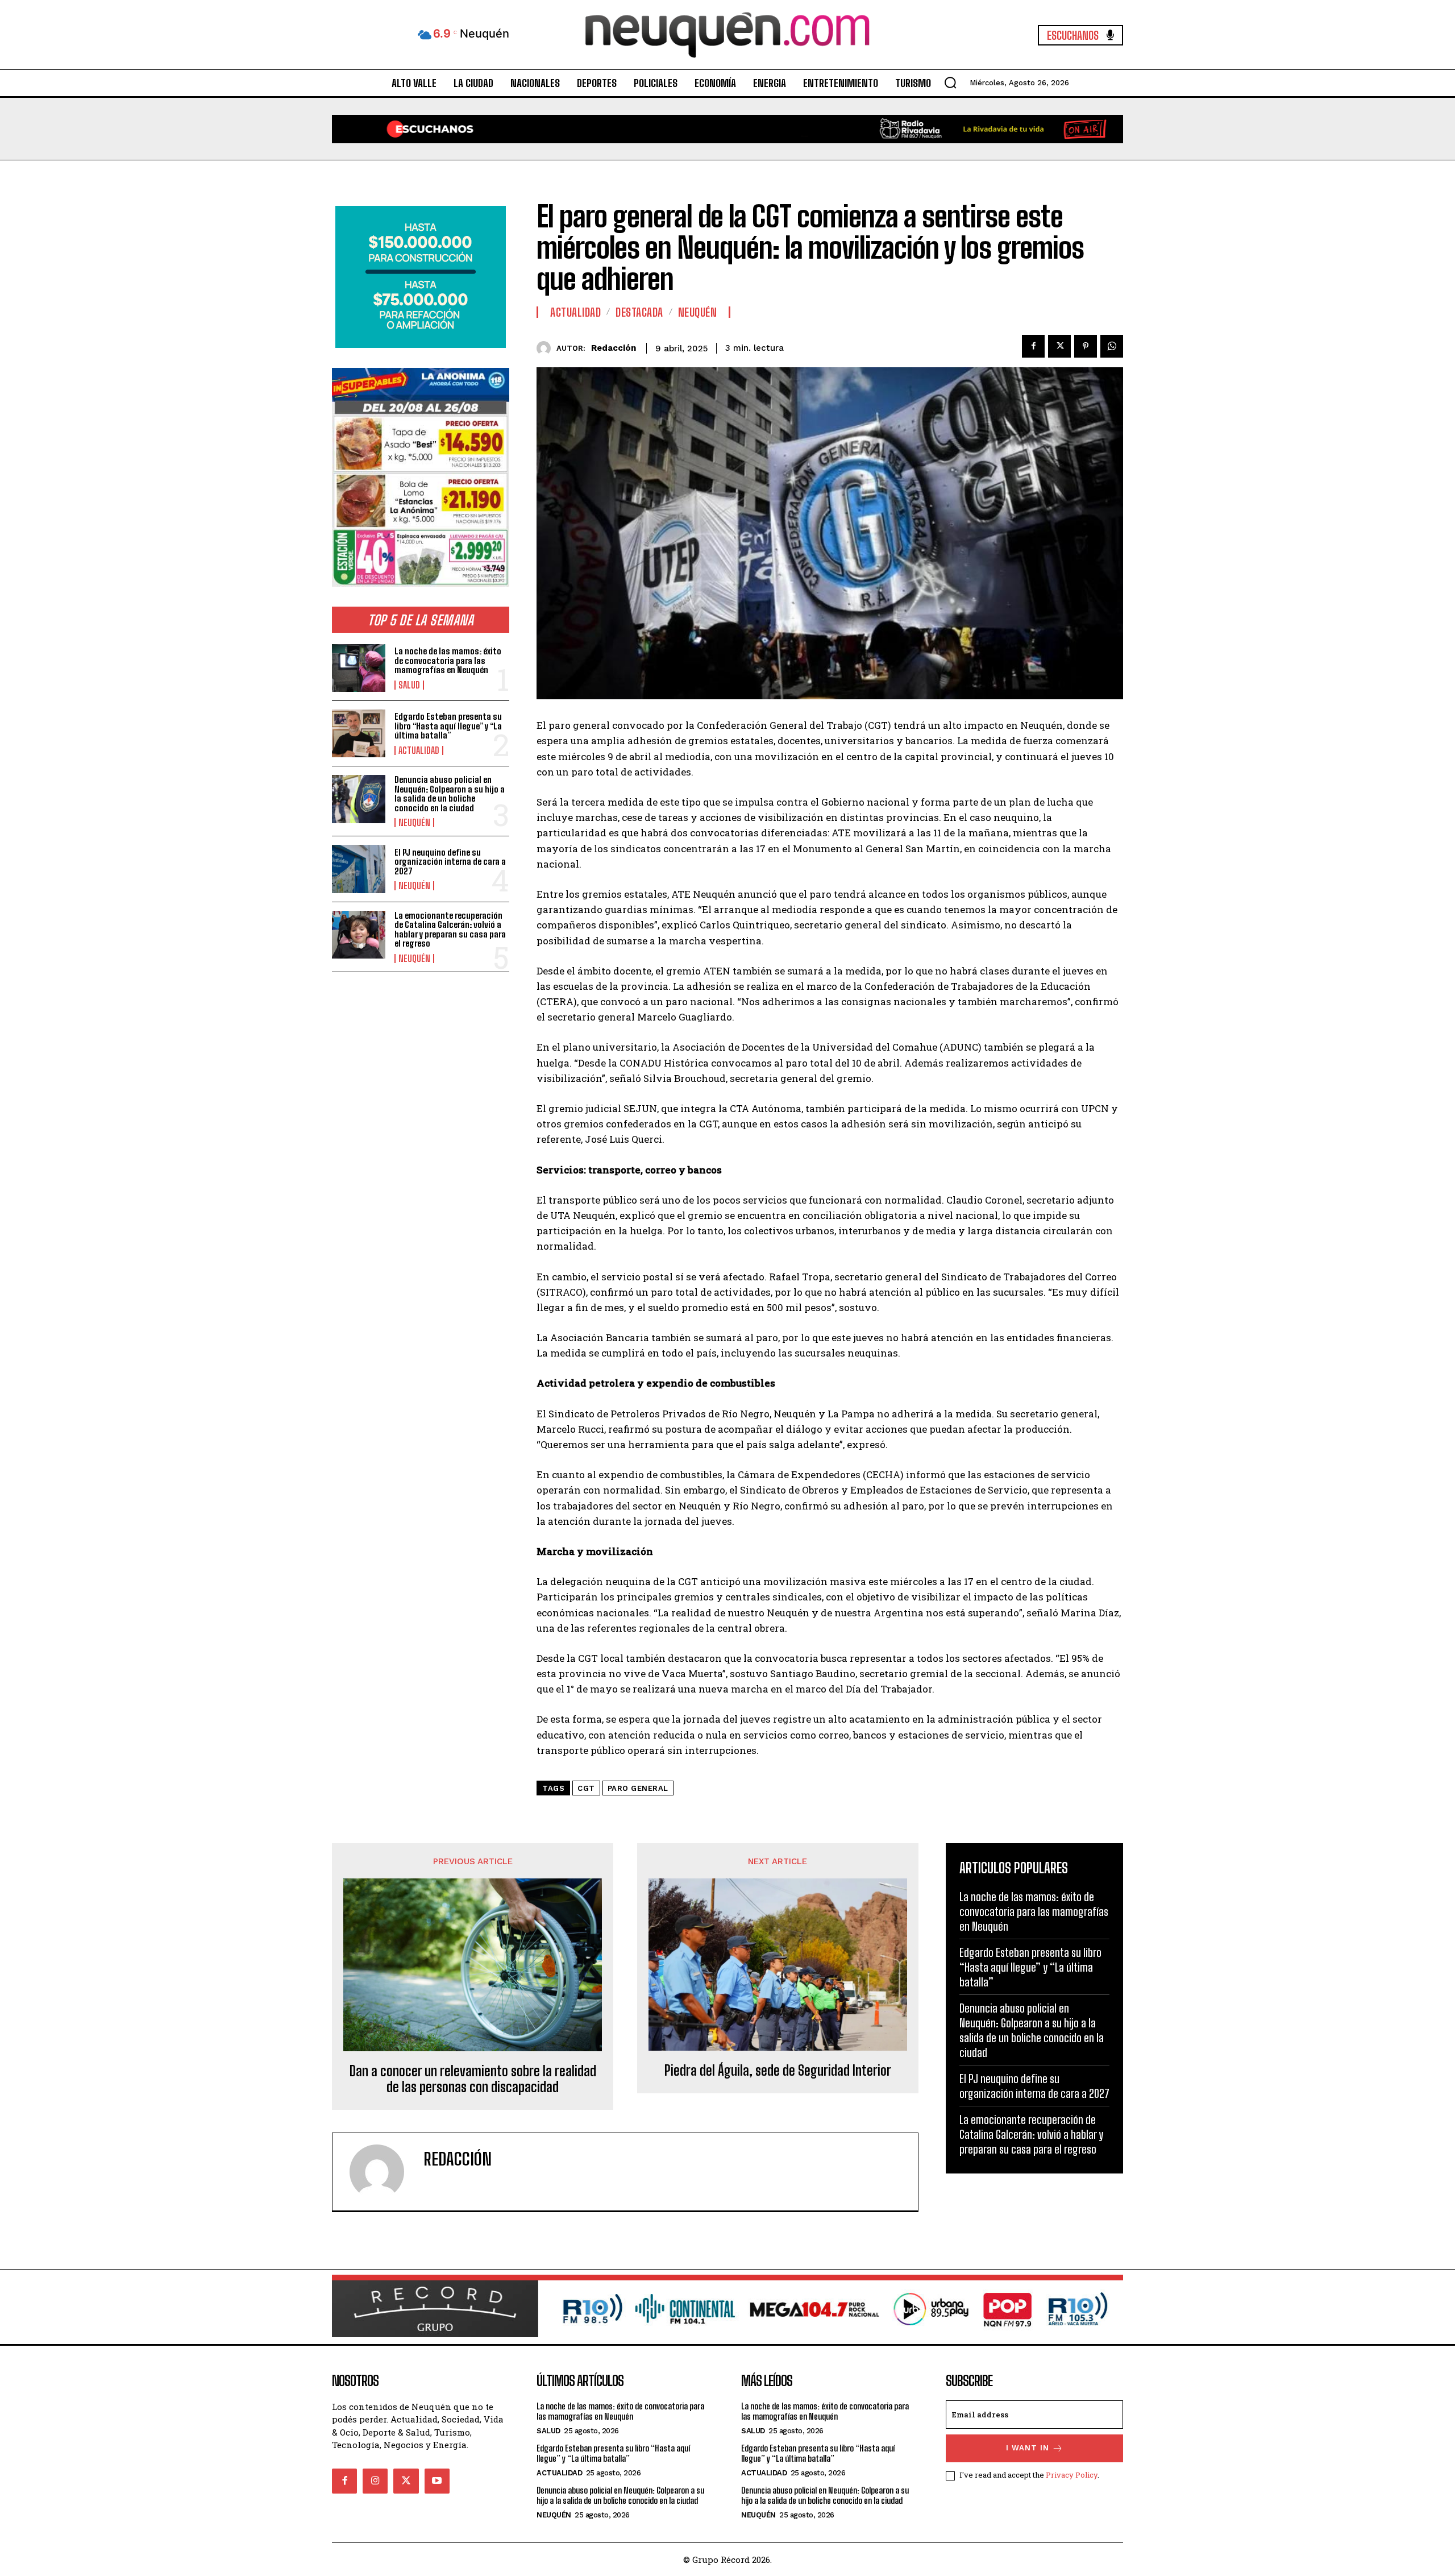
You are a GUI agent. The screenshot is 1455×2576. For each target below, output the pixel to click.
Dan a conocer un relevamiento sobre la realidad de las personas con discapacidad (473, 2079)
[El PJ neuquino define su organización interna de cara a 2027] (358, 869)
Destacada (639, 312)
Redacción (613, 348)
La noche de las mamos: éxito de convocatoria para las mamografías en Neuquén (447, 660)
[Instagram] (375, 2481)
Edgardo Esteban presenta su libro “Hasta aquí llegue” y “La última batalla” (448, 725)
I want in (1027, 2448)
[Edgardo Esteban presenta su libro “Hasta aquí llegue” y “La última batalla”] (358, 733)
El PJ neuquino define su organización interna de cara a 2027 (450, 861)
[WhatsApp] (1111, 346)
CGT (586, 1788)
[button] (950, 82)
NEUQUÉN (414, 822)
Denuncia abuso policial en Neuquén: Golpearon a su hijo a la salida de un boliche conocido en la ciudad (449, 793)
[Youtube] (437, 2481)
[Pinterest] (1085, 346)
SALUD (409, 685)
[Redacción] (546, 348)
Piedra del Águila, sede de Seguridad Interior (777, 2071)
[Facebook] (1033, 346)
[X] (1059, 346)
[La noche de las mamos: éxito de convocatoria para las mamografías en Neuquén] (358, 668)
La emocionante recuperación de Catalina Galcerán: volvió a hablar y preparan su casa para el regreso (450, 929)
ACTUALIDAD (418, 750)
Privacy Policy (1072, 2475)
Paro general (638, 1788)
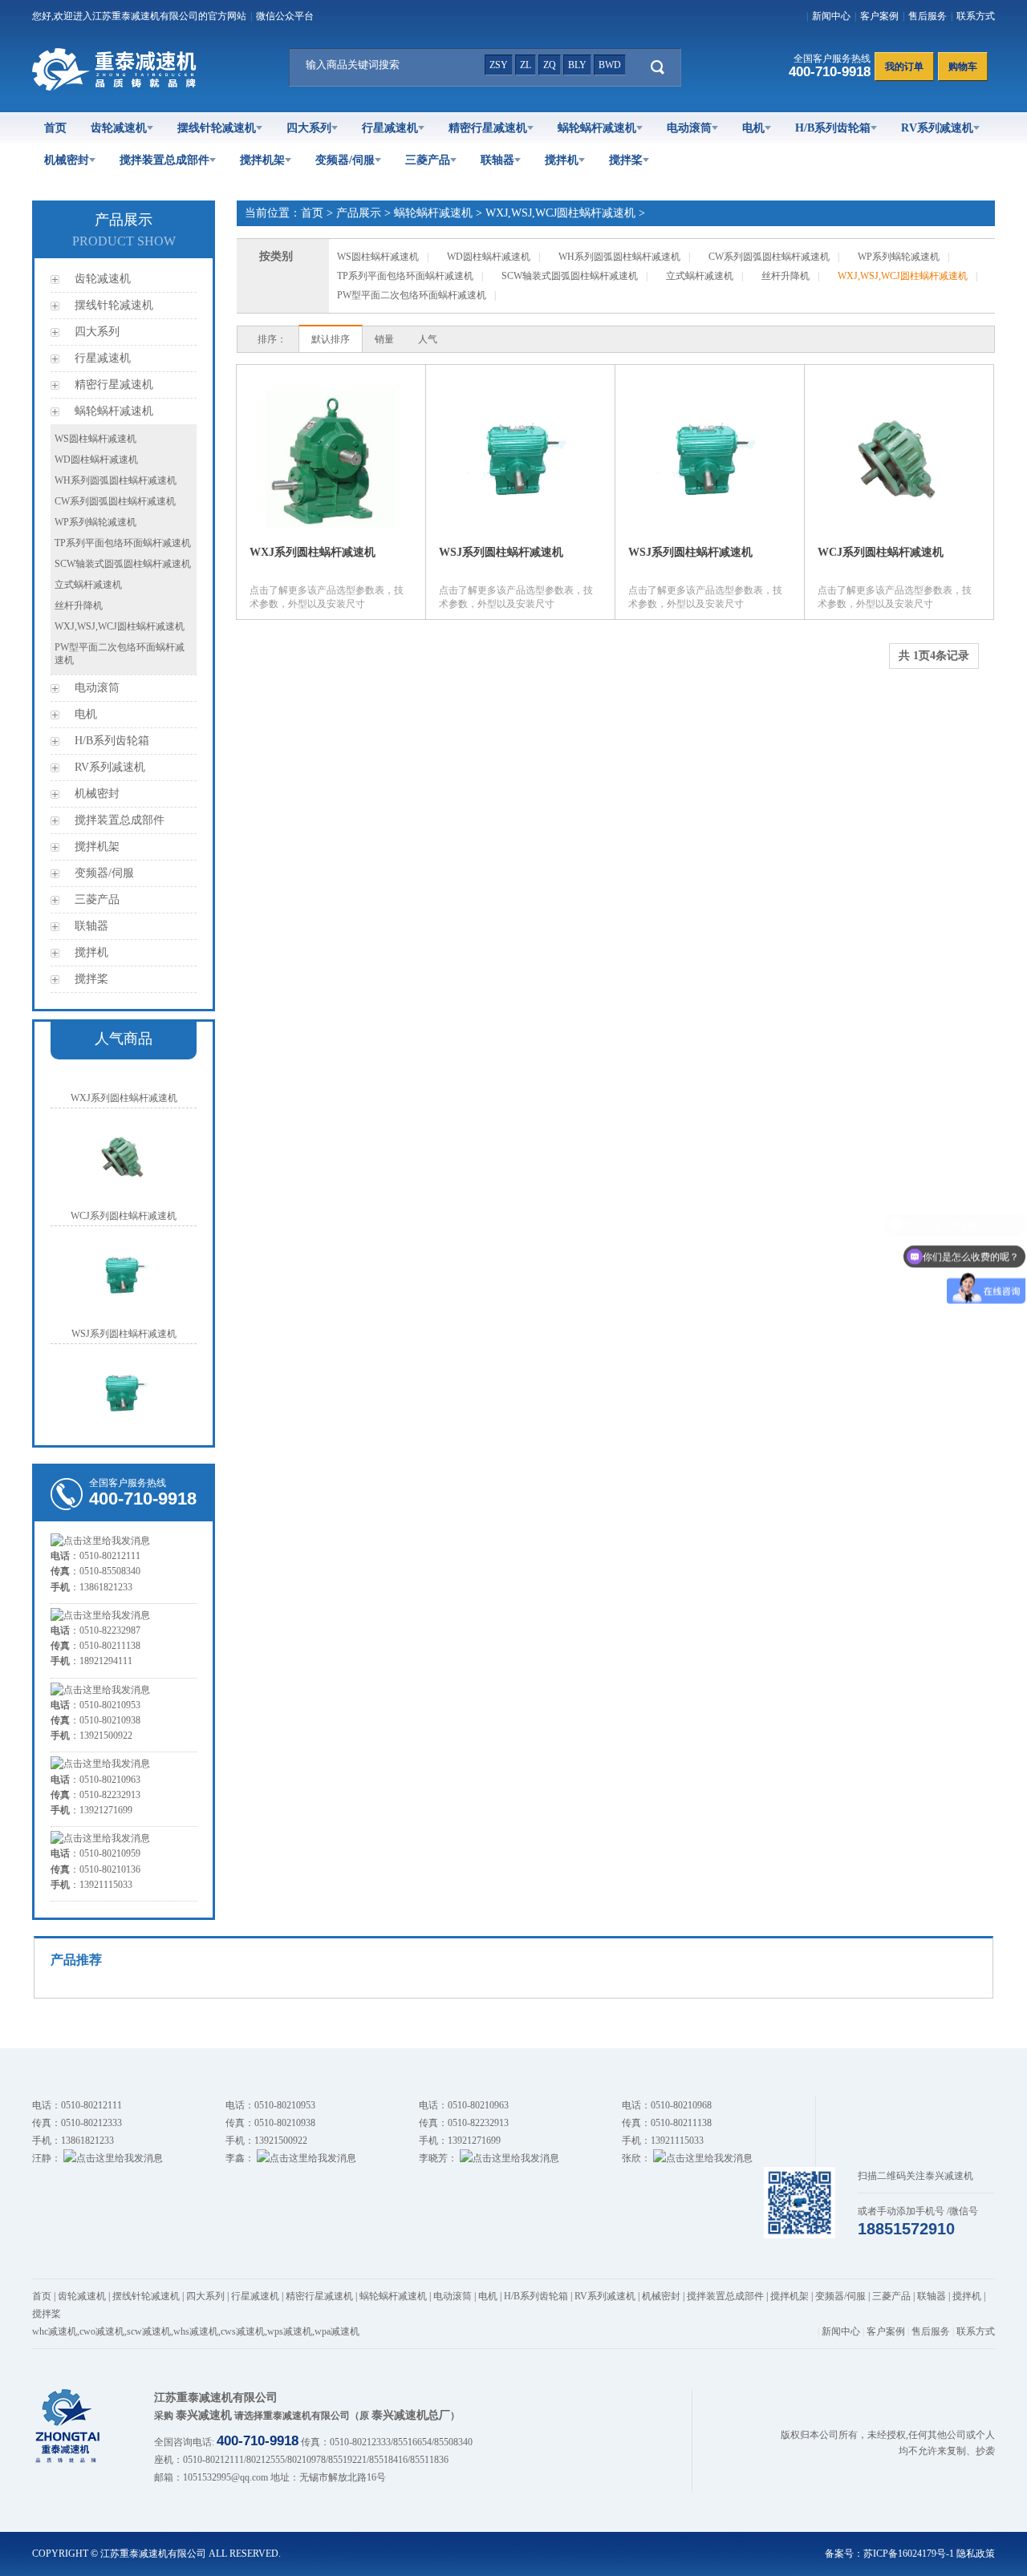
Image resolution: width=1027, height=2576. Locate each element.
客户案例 (879, 16)
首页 (55, 128)
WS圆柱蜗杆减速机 (95, 438)
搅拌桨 (626, 160)
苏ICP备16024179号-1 (908, 2553)
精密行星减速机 (488, 128)
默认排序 (330, 339)
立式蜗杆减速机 (88, 584)
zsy (498, 65)
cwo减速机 (101, 2331)
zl (525, 65)
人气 (427, 339)
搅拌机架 (262, 160)
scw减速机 (149, 2331)
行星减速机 (390, 128)
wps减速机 (289, 2331)
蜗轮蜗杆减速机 (597, 128)
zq (549, 65)
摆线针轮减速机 (216, 128)
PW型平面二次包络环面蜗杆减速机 (411, 295)
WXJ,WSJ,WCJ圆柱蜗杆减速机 (120, 626)
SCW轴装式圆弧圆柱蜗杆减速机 (123, 563)
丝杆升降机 (79, 605)
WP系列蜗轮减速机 (95, 522)
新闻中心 (831, 16)
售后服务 (927, 16)
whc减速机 (54, 2331)
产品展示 (358, 213)
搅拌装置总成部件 (164, 160)
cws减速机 (243, 2331)
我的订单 (904, 66)
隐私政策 (975, 2553)
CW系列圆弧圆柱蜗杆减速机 (115, 501)
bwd (610, 65)
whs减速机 (195, 2331)
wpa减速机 (337, 2331)
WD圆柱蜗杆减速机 (96, 459)
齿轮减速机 (119, 128)
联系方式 (975, 16)
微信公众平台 (285, 16)
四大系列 (308, 128)
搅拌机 (561, 160)
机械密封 (66, 160)
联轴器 (497, 160)
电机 (753, 128)
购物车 (962, 66)
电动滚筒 (689, 128)
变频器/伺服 (345, 160)
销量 (384, 339)
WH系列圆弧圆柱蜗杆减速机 (116, 480)
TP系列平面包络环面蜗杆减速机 (123, 543)
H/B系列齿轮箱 (833, 128)
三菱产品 (427, 160)
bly (577, 65)
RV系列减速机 (937, 128)
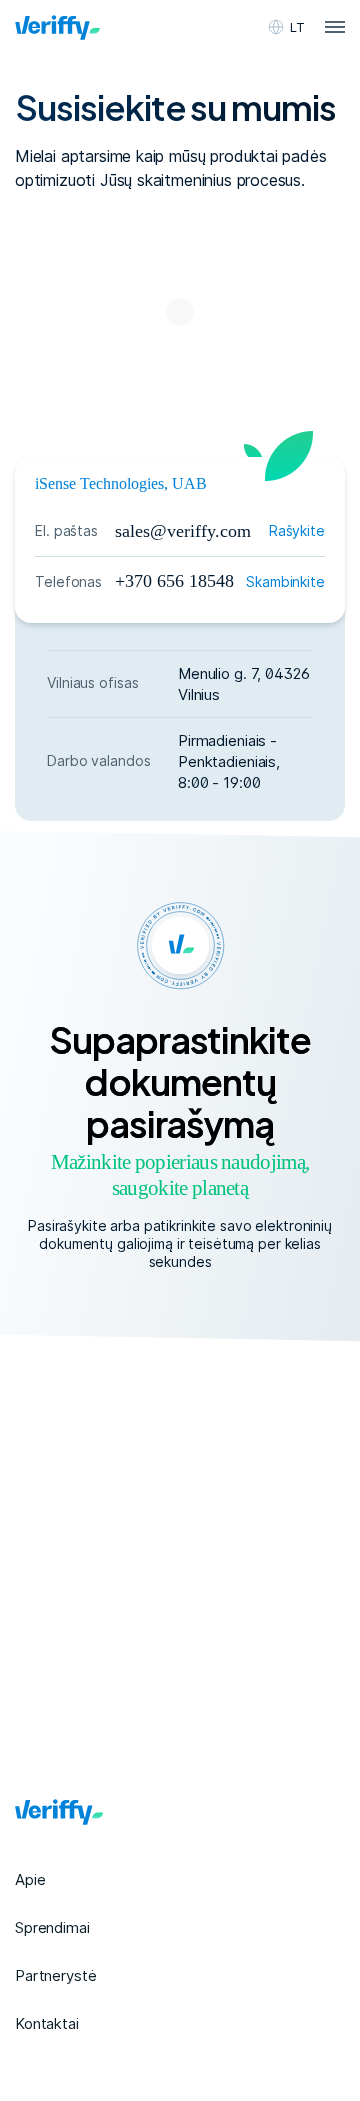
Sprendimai (52, 1927)
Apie (30, 1879)
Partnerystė (56, 1975)
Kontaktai (47, 2023)
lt (297, 27)
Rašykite (297, 530)
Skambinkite (285, 581)
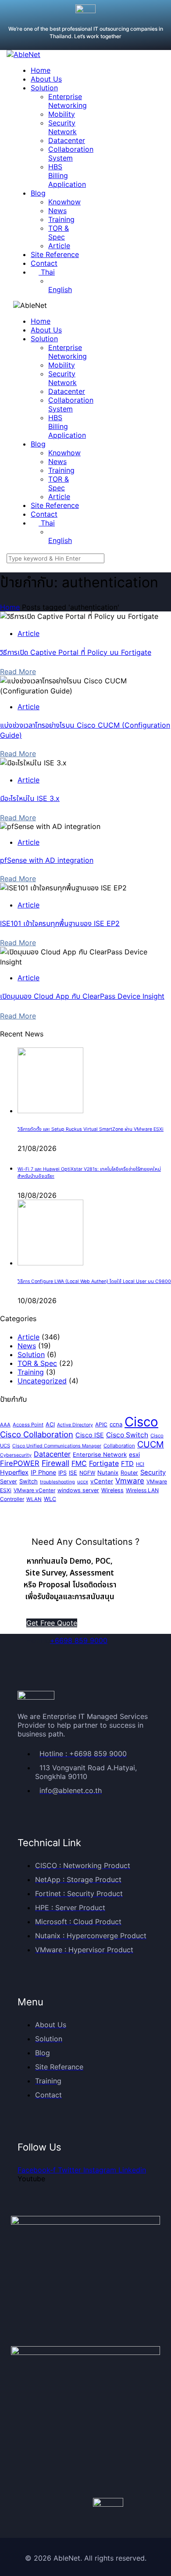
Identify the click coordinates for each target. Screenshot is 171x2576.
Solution (31, 1354)
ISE (73, 1472)
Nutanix (107, 1472)
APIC (101, 1424)
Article (28, 633)
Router (129, 1472)
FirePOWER (19, 1463)
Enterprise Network (100, 1454)
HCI (140, 1464)
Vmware (129, 1480)
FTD (127, 1464)
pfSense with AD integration (46, 860)
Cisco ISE (89, 1435)
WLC (50, 1499)
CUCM (150, 1444)
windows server (78, 1490)
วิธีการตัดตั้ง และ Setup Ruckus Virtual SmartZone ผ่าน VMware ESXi (91, 1129)
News (27, 1345)
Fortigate (104, 1463)
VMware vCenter (34, 1490)
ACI (50, 1424)
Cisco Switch (127, 1435)
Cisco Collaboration (36, 1434)
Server (8, 1481)
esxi (134, 1454)
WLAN (34, 1499)
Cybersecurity (16, 1455)
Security (153, 1472)
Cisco (141, 1421)
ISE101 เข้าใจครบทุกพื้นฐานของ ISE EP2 (60, 923)
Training (31, 1372)
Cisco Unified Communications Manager (56, 1446)
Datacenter (52, 1454)
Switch (28, 1481)
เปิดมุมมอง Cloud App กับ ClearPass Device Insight (82, 996)
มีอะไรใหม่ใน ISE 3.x (30, 798)
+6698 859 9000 (78, 1640)
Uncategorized (42, 1380)
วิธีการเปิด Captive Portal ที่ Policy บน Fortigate (75, 652)
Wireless (112, 1490)
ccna (116, 1424)
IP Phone (43, 1472)
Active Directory (75, 1425)
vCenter (101, 1481)
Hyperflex (14, 1472)
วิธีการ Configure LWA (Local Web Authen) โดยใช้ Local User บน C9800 (94, 1281)
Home (10, 607)
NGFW (87, 1472)
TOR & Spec (37, 1363)
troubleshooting (57, 1482)
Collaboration (119, 1446)
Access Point (28, 1425)
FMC (79, 1463)
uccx (82, 1482)
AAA (5, 1425)
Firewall (55, 1463)
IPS (62, 1472)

******************************

Exercise
Leave out the pictures, then repeat the listing above exactly from its first line to the line with "[Instagram] (375, 2481)", inclusive.

Finished exercise
You are a GUI agent. The screenshot is 1455×2576. For each target below, output the pixel to click.
Dan a conocer un relevamiento sobre la realidad de las personas con discapacidad (473, 2079)
[El PJ neuquino define su organización interna de cara a 2027] (358, 869)
Destacada (639, 312)
Redacción (613, 348)
La noche de las mamos: éxito de convocatoria para las mamografías en Neuquén (447, 660)
[Instagram] (375, 2481)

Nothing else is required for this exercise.